- DATA EXTRACTS:
..........

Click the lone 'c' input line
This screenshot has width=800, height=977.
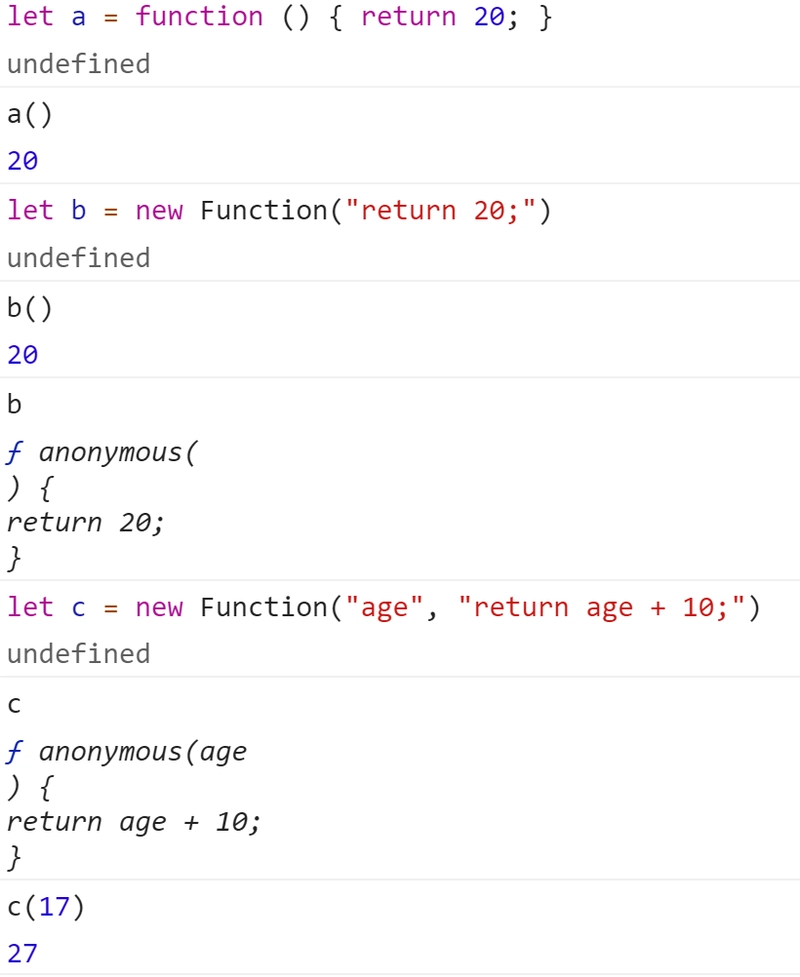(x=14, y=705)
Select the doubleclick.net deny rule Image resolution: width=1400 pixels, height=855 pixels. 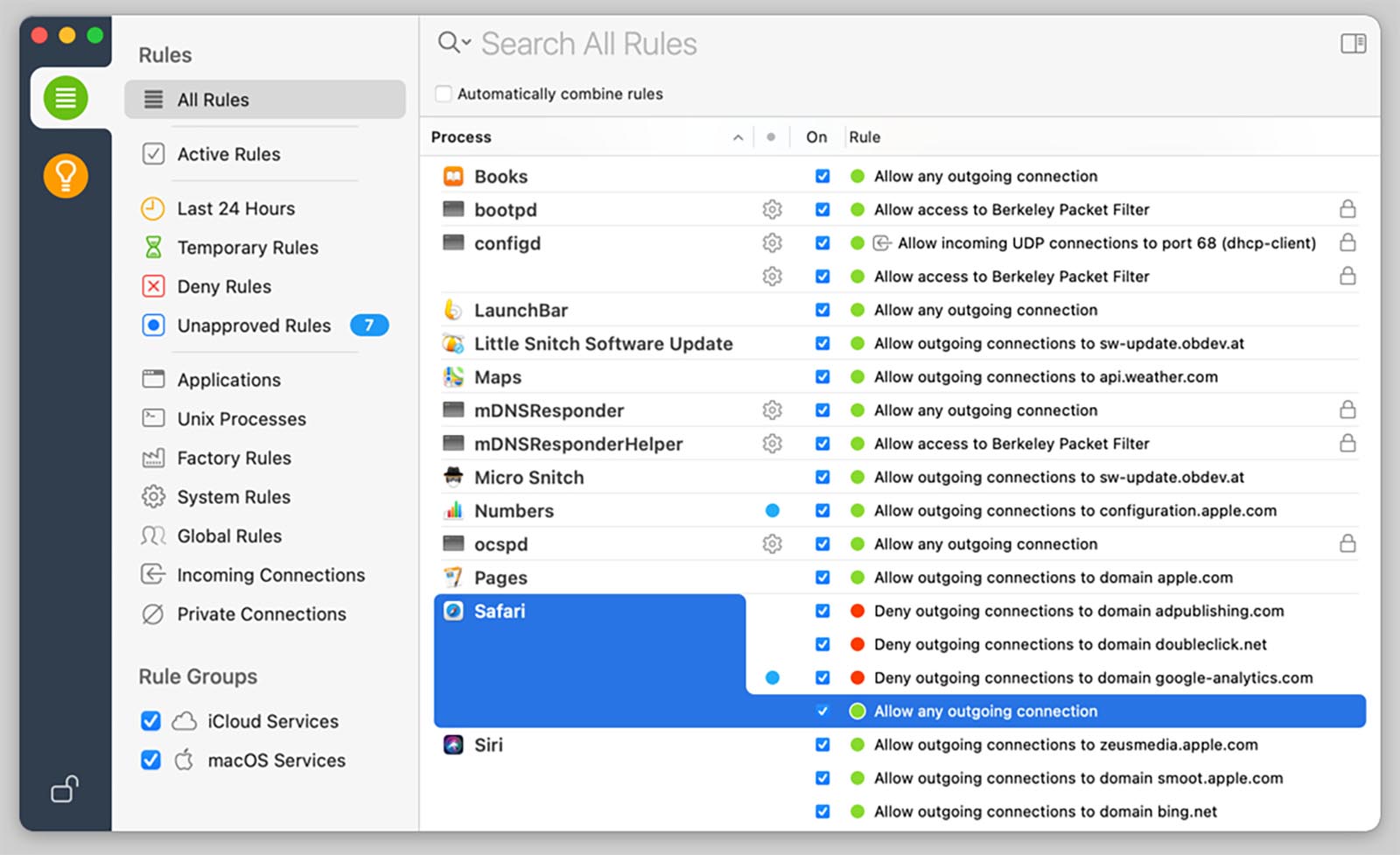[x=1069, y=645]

..........

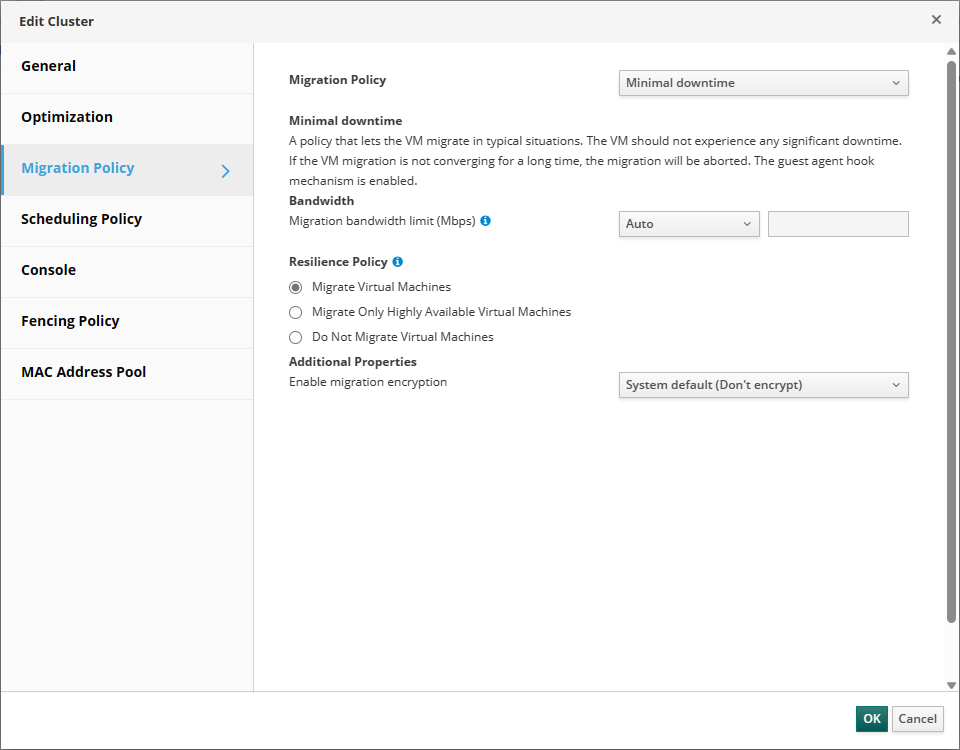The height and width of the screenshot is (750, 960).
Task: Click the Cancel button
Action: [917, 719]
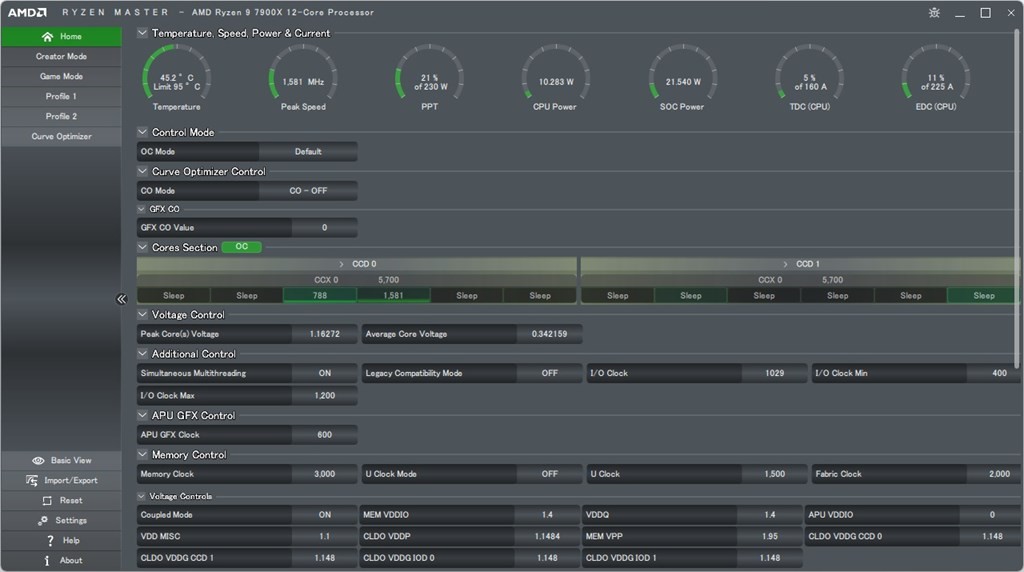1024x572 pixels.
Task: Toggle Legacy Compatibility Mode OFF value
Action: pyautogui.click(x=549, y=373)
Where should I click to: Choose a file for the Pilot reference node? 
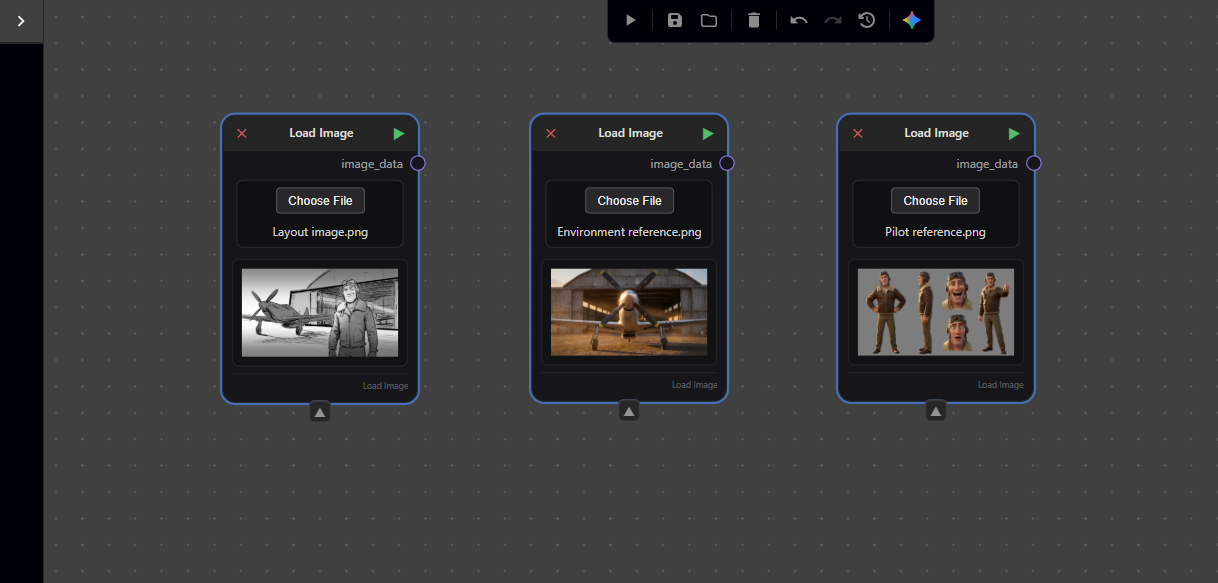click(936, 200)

..........

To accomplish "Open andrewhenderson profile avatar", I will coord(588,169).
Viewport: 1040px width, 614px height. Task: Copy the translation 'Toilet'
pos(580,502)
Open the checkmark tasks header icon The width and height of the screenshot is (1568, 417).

..........

- ACTIVITY:
When a line in the material above includes "Open", report that line by copying it.

- OUTPUT OF THE EXERCISE:
To accomplish "Open andrewhenderson profile avatar", I will coord(588,169).
Open the checkmark tasks header icon The width and height of the screenshot is (1568, 417).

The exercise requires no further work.